The general scheme of treatment consists of restoring airway patency by improving the rheological properties of sputum and tracheobronchial lavage; providing gas exchange function of the lungs by oxygenation in combination with a constant positive exhalation pressure. If other methods of treating respiratory failure are ineffective, IVL is indicated. IVL is the main component of replacement therapy, used for complete decompensation of the function of external respiration. If the victim is unable to eliminate the arterial hypotension during the first hour, this is also an indication for transferring him to the ventilator with FiO 2 = 0.6. In this case, it is necessary to avoid high concentrations of oxygen in the gas mixture. It is important to note that carrying out inadequate respiratory therapy also poses a potential threat to the development of severe neurological disorders. For example, prolonged ventilation using high oxygen concentrations without control of pO 2 and pCO 2 can lead to hyperoxia, hypocapnia, respiratory alkalosis, against which a pronounced spasm of cerebral vessels develops followed by cerebral ischemia. Significantly worsens the situation combination of hypocapnia and metabolic alkalosis, the development of which contributes to the unreasonably frequent use of furosemide (lazix).

Analgesia and IVL, in addition, reduce the consumption of oxygen.

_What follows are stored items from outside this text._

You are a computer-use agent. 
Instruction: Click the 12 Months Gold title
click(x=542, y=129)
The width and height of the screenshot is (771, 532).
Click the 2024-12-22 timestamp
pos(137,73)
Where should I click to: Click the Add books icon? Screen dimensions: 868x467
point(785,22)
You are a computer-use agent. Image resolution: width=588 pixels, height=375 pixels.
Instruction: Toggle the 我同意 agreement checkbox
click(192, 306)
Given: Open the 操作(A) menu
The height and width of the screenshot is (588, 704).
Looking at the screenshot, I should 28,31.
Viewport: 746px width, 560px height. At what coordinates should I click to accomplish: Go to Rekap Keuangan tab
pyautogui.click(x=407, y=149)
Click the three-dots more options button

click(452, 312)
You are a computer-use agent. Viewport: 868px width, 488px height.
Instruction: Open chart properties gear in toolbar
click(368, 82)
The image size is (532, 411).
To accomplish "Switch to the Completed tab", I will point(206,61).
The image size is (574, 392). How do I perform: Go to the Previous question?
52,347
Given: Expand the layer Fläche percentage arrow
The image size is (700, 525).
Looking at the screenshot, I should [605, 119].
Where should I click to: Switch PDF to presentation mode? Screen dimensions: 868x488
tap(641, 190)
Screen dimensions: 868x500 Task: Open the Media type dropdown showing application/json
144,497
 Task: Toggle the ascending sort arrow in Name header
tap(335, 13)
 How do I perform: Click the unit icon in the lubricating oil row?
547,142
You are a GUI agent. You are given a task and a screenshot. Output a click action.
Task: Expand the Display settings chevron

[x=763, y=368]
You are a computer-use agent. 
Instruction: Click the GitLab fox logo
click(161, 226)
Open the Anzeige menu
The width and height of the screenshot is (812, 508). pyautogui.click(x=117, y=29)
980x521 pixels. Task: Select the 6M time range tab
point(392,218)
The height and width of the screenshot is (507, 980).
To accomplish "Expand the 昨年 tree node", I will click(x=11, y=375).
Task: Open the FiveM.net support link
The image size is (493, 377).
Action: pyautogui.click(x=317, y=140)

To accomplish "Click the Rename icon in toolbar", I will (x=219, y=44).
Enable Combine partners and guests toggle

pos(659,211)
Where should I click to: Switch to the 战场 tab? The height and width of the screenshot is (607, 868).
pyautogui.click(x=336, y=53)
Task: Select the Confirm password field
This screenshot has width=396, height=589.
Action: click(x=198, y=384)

It is necessary to note the peculiarities of treatment of such types of shock as obstructive, anaphylactic and neurogenic. Recognizing and eliminating the causes of obstructive shock is the main goal of therapy, along with infusion therapy. Restoration of shock volume and tissue perfusion occurs after pericardiocentesis and drainage of the pericardial cavity with cardiac tamponade, puncture and drainage of the pleural cavity with intense pneumothorax, and thrombolytic therapy (urokinase, streptokinase or alteplase) in thromboembolism of pulmonary arteries. Immediate continuous round-the-clock infusion of prostaglandin E1 or E2 in newborns with ductus-dependent heart defects prevents the closure of the arterial duct, which, with such vices, preserves their life. With a functioning arterial duct and suspicion of a ductus-dependent defect, the administration is initiated with low doses of 0.005-0.015 μg Dkgmmin). If signs of closure of the arterial duct or if the arterial duct is reliably closed, infusion begins with a maximum dose of 0.05-0.1 μgDkgmmin). Subsequently, after the opening of the arterial duct, the dose is reduced to 0.005-0.015 μg / (kg-min). In anaphylactic shock, adrenaline in a dose of 10 mcg / kg, antihistamines (more effective combination of H2 and H3-blockers of histamine receptors) and glucocorticoid hormones are injected primarily in / m. To stop bronchospasm through the nebulizer inhaled salbutamol. To eliminate hypotension, infusion therapy and the use of inotropic agents are necessary. In the treatment of neurogenic shock, several specific points are distinguished:

  • the need to put the patient in the Trendelenburg position;
  • use of vasopressors with refractory to infusion therapy shock;
  • heating or cooling if necessary.

Objectives of treatment

The principles and methods of intensive therapy of shock in children developed and implemented in clinical practice contribute to optimization and improvement of treatment results. The immediate goal in the therapy of shock is to achieve normalization of blood pressure, the frequency and quality of the peripheral pulse, warming of the skin of the distal limbs, normalization of the capillary filling time, mental status, saturation of venous blood more than 70%, the appearance of diuresis more than 1 ml / (kghh) lactate and metabolic acidosis.